* _Aim of the exercise_
Leaving out all pictures, transcribe exactly the lines between the line with "This screenshot has width=513, height=206." and the last line of the records below, both included.

Dataset entries:
%%

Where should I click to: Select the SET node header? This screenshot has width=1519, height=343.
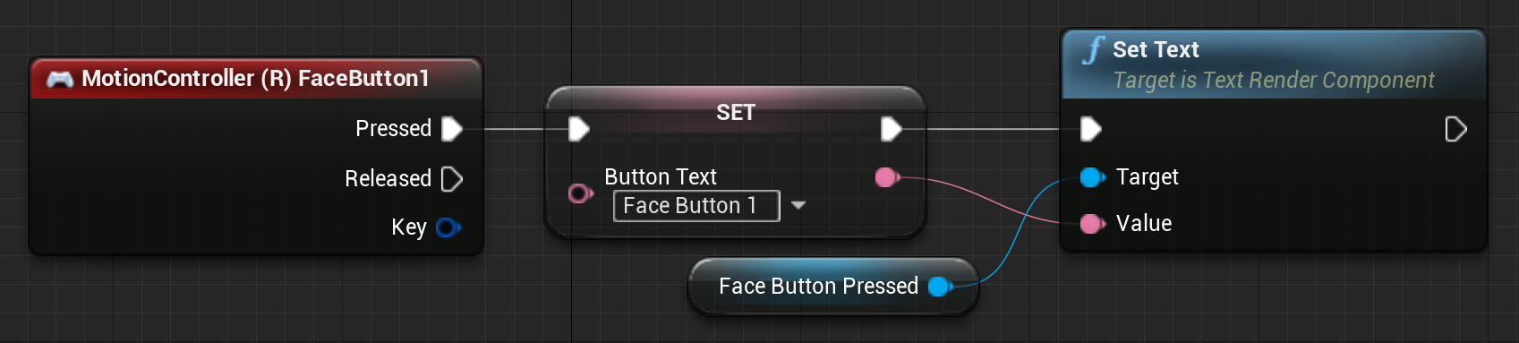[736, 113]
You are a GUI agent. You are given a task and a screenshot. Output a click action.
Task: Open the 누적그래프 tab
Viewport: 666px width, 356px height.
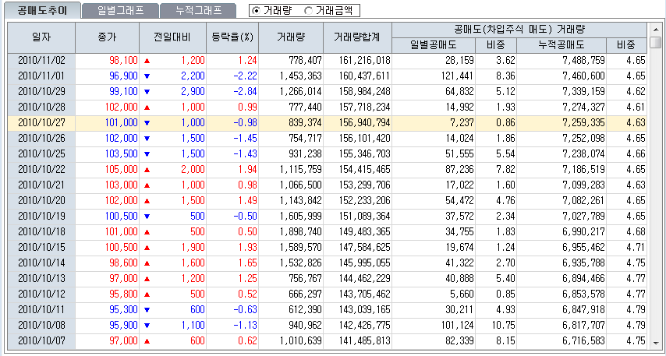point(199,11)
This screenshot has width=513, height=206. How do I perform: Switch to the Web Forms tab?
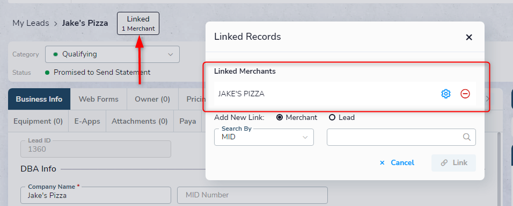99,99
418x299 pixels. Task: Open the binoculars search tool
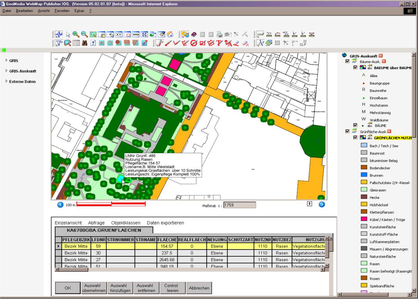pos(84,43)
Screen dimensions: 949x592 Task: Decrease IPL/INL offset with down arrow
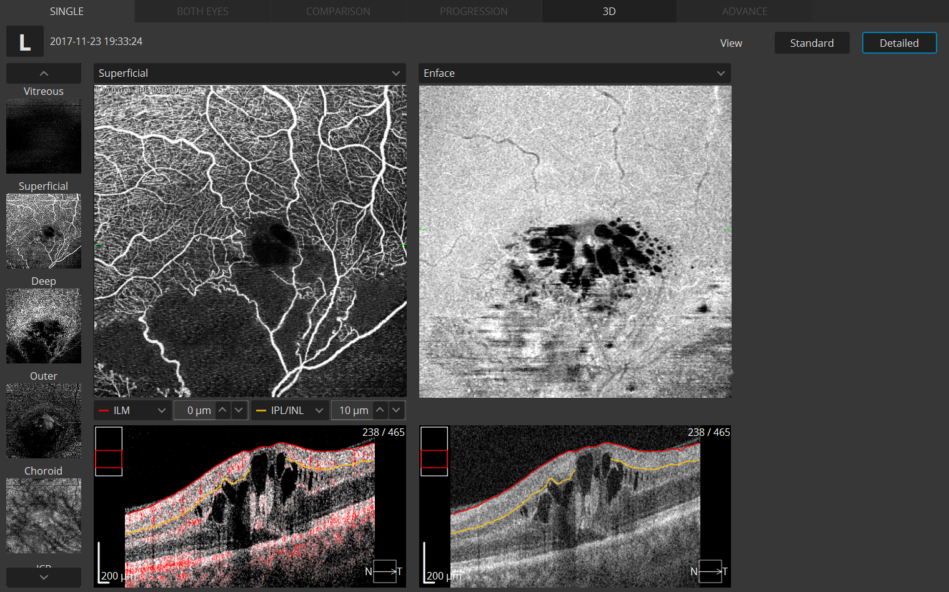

%%

* _Solution to this problem_
This screenshot has width=513, height=206. How do I perform: Switch to the Web Forms tab?
99,99
418x299 pixels. Task: Open the binoculars search tool
pos(84,43)
Screen dimensions: 949x592 Task: Decrease IPL/INL offset with down arrow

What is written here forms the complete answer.